According to the Immigration Law, those individuals are expected to apply for continuation of that status after reaching age 17, and preferably before they turn 18. If they fail to apply for continuation of that status, they are “seemingly not Caymanian,” according to the Bar association’s analysis. A section of the Immigration Law allows those individuals to apply and receive that status up until age 24, but if they do not do so, legal problems may ensue.

Nicolas Joseph, a partner at the HSM Chambers law firm, has researched this issue for years. According to Mr. Joseph, the gap has resulted in a number of younger Caymanians thinking that they have maintained that status after reaching the age of majority, when in fact they have not.
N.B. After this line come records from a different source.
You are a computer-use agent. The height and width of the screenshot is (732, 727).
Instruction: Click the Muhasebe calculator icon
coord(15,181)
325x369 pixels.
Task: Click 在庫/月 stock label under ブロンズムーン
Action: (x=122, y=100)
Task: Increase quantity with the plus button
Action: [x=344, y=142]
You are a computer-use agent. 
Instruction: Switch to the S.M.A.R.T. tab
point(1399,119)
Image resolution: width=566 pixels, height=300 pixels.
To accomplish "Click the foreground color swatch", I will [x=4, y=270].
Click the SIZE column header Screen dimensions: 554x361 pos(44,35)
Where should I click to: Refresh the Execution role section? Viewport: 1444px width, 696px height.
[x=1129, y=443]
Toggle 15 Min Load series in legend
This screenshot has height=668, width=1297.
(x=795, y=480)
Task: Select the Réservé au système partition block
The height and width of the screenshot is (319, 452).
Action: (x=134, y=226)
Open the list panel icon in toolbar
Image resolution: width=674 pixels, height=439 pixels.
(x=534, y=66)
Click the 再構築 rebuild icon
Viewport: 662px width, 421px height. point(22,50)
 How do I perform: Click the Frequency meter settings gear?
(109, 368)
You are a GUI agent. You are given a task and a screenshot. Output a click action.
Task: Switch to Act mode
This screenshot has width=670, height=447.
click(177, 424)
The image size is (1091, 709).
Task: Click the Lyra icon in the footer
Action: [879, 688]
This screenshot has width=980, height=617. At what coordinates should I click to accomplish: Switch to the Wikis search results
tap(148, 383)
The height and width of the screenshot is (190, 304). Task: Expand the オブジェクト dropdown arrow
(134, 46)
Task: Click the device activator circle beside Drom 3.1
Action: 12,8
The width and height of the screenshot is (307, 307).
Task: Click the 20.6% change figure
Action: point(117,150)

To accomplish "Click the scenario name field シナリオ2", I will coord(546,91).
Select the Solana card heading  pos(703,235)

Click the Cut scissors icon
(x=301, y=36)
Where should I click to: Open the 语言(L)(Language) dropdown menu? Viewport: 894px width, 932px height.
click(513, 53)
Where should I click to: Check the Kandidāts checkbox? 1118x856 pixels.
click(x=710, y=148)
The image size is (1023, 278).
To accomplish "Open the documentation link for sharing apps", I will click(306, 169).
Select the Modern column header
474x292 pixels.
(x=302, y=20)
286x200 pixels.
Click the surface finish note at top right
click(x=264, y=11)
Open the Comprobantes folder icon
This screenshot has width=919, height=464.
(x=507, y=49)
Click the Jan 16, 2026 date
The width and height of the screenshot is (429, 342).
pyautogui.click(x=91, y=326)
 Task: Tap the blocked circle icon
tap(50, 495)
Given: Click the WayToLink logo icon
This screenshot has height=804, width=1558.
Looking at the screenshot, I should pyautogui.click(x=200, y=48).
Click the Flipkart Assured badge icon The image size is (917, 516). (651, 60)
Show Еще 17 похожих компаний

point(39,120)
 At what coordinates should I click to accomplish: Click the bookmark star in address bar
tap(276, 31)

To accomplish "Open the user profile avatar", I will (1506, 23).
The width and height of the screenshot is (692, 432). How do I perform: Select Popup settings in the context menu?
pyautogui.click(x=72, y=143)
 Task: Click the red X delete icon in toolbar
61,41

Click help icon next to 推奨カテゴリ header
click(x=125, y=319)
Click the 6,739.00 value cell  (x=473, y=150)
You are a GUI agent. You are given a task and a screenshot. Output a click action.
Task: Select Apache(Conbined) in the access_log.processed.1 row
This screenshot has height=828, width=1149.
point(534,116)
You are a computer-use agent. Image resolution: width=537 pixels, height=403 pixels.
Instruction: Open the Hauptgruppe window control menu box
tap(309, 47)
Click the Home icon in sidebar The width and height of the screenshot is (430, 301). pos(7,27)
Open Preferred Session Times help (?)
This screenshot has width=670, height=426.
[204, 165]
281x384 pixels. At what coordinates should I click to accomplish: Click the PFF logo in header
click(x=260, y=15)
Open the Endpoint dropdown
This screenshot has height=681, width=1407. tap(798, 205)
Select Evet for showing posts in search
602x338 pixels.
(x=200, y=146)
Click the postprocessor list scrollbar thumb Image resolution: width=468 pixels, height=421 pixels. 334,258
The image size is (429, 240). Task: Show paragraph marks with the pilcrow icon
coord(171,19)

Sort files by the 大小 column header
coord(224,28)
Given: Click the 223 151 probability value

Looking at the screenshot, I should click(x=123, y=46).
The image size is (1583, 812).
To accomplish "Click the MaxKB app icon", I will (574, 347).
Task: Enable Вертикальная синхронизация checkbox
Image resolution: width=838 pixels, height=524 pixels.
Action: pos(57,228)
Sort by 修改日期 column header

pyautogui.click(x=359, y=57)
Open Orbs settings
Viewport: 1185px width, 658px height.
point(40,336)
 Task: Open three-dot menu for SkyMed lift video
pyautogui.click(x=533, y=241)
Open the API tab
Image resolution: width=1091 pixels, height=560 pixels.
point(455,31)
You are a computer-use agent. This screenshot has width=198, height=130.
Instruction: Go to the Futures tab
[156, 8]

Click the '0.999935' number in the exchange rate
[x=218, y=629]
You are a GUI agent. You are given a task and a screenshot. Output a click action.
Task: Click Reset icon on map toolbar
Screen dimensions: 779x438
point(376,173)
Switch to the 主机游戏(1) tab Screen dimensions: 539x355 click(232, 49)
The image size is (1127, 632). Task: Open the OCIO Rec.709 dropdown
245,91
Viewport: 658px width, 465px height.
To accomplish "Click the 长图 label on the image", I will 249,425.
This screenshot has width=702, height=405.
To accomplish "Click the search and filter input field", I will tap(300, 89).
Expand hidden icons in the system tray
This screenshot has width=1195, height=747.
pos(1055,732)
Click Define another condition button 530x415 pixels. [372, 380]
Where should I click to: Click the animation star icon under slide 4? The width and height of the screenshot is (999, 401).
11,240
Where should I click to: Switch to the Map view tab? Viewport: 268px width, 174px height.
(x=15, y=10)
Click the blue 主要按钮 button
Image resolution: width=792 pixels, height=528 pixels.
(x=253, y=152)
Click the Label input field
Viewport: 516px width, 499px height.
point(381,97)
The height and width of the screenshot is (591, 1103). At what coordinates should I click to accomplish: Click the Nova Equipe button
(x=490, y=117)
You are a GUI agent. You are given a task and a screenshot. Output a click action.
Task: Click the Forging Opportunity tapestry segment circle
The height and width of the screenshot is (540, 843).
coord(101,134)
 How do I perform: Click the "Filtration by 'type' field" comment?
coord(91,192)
“It appears to me that numerous persons who were Caymanian by Entitlement [receiving Caymanian status prior to reaching age 18, via their parents] may not be applying for continuation as prescribed/required by law,” Mr. Joseph said in a separate analysis he wrote to the newspaper in November 2015. “We have for some years been seeing an increase of such persons who seem to be here with no express immigration permission, and may have fallen through the cracks. It may be that a substantial number of status grants will be required to resolve the issue.”